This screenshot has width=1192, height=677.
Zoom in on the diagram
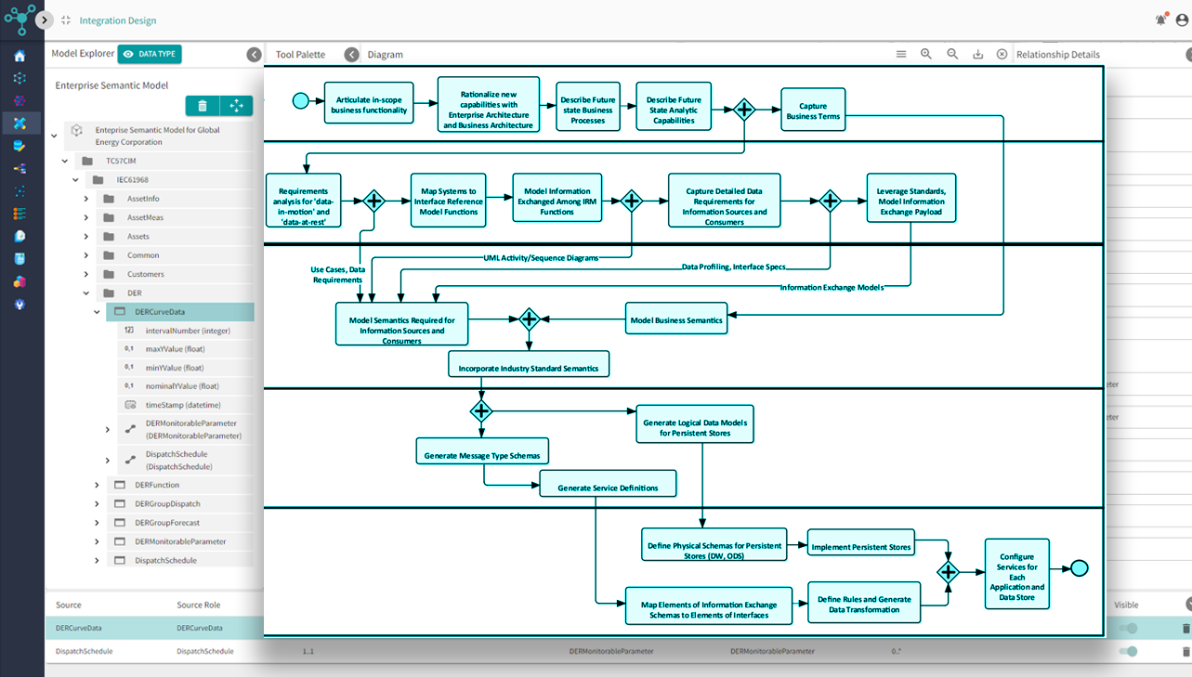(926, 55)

--

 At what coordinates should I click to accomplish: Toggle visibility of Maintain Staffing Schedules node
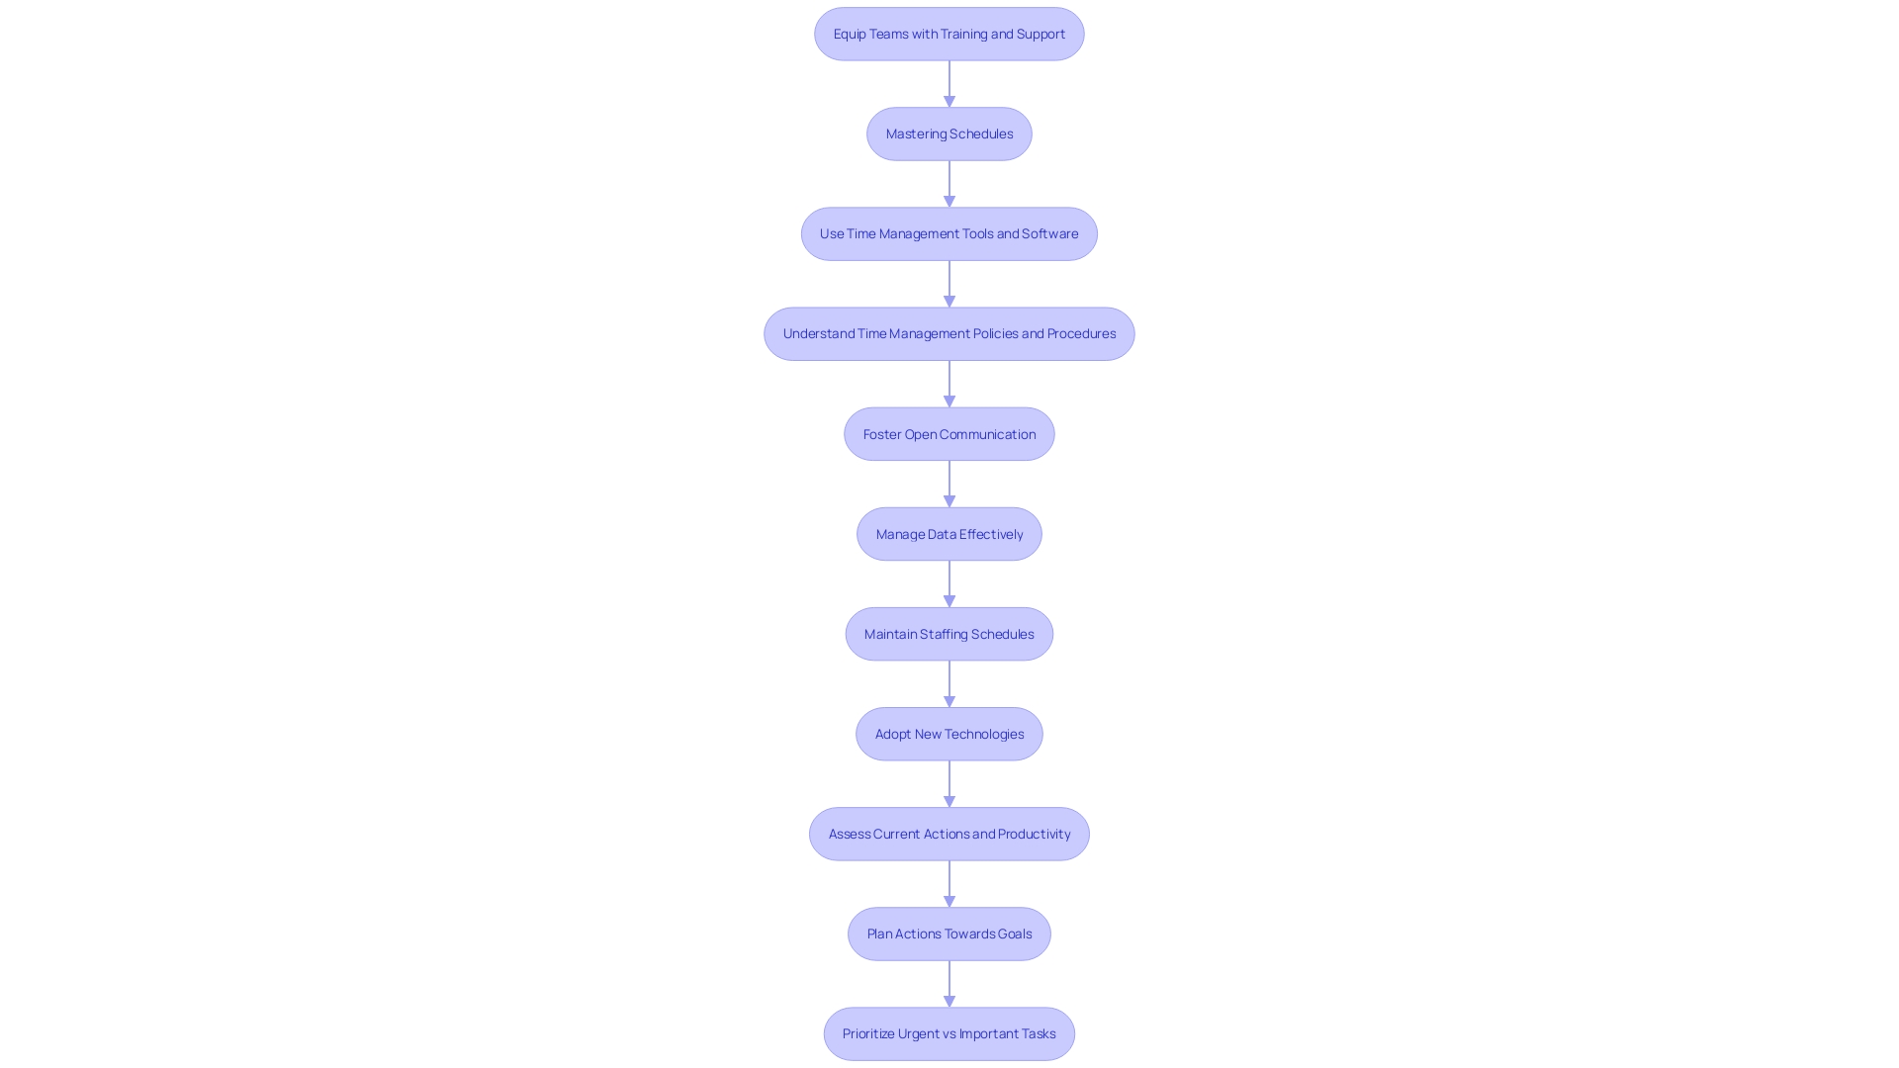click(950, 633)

==

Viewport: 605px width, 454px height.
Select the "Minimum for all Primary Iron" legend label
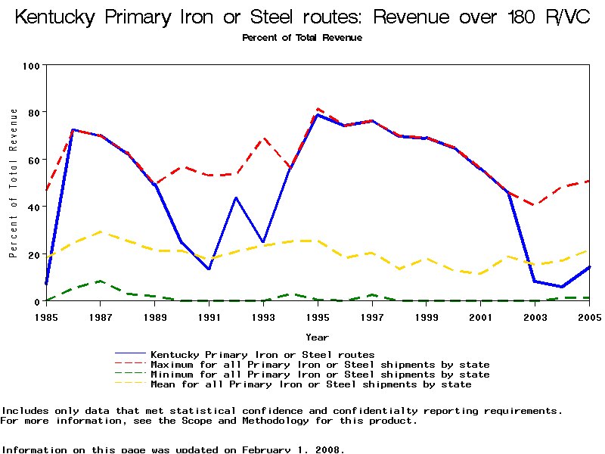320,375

**Assignment**. Search the listing above for lines containing "height", and copy them.

**Solution for this exercise**.
This screenshot has width=1192, height=677.
Viewport: 605px width, 454px height.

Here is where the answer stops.